A distinguishing feature of the Sclerodermatineae is the diversity of morphologies within the group. The hymenomycete genera Boletinellus, Gyroporus, and Phlebopus are typical boletes with a cap and stipe. However, each of the gasteroid Sclerodermatineae has a distinct morphology. Species of Astraeus have an "earthstar" morphology where the outer peridium peels back in sections. The gleba of Pisolithus is partitioned into hundreds of membranous chambers. Scleroderma is a simple puffball with a thin outer skin and a powdery gleba at maturity. Diplocystis and Tremellogaster are each distinct in their morphologies: the former comprises compound fruit bodies each with 3–60 spore sacs crowded together, while the latter forms a roughly spherical sporocarp with a thick multi-layered peridium. Calostoma (Greek for "pretty mouth") is morphologically distinct from other gasteroid members, having a fruit body that forms a globed, spore-bearing head composed of a three-layered peridium.
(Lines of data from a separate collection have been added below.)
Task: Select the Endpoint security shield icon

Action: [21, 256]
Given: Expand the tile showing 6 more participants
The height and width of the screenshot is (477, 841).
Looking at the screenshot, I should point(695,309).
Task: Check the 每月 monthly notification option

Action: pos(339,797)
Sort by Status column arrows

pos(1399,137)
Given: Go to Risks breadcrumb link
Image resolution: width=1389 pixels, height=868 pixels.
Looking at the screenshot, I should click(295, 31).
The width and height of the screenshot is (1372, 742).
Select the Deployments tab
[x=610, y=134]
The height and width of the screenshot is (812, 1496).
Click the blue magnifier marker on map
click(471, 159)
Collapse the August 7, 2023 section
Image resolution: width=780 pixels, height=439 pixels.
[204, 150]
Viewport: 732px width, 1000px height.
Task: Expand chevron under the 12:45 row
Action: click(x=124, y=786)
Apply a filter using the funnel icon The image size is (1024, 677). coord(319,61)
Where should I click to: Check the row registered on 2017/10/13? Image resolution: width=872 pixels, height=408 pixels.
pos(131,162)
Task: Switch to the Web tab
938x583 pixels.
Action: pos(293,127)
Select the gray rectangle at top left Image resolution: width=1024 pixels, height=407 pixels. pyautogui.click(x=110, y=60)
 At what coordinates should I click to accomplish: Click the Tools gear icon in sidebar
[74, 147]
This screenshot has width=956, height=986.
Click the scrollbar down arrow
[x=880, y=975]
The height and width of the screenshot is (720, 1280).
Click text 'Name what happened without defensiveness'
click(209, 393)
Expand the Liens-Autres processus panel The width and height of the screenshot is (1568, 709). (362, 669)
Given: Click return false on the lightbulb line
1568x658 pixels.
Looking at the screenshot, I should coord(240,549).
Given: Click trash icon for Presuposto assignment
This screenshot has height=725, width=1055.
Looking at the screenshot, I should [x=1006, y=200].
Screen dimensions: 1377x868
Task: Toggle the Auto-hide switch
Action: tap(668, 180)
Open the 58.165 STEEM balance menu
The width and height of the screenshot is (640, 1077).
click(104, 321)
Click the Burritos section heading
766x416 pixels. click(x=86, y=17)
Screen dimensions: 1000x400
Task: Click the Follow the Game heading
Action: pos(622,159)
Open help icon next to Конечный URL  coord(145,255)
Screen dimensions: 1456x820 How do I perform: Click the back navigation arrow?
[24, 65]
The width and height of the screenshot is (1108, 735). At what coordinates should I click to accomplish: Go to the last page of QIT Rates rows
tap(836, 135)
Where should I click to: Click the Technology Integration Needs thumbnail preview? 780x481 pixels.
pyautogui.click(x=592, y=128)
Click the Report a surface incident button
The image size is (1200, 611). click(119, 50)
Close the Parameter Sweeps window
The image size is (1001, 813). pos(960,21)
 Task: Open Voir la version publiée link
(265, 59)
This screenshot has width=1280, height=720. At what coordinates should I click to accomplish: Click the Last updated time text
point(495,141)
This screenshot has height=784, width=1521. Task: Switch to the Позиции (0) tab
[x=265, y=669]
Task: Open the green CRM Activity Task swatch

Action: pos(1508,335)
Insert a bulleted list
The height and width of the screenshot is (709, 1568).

About two-thirds of Sclerodermatineae species have a gasteroid morphology, although this may be an underestimate due to the existence of cryptic species that have yet to be formally described. For example, studies of the gasteroid genera Astraeus and Pisolithus indicate the existence of numerous cryptic taxa.

==Ecology==
The mycorrhizal associations of several Sclerodermatineae genera have been established. Studies have demonstrated that Astraeus, Pisolithus, and Scleroderma form ectomycorrhizal associations with both angiosperms and gymnosperms. Previously thought to be saprophytic, the Calostomataceae were determined to be ectomycorrhizal with Fagaceae and Myrtaceae using isotopic and molecular analyses. Species from the genera Pisolithus and Scleroderma have been used in forestry as mycorrhizal inocula to help promote the growth and vigor of young seedlings.

As a group, the Sclerodermatineae have a broad distribution, and some genera (Pisolithus and Scleroderma) have been found on all continents except Antarctica.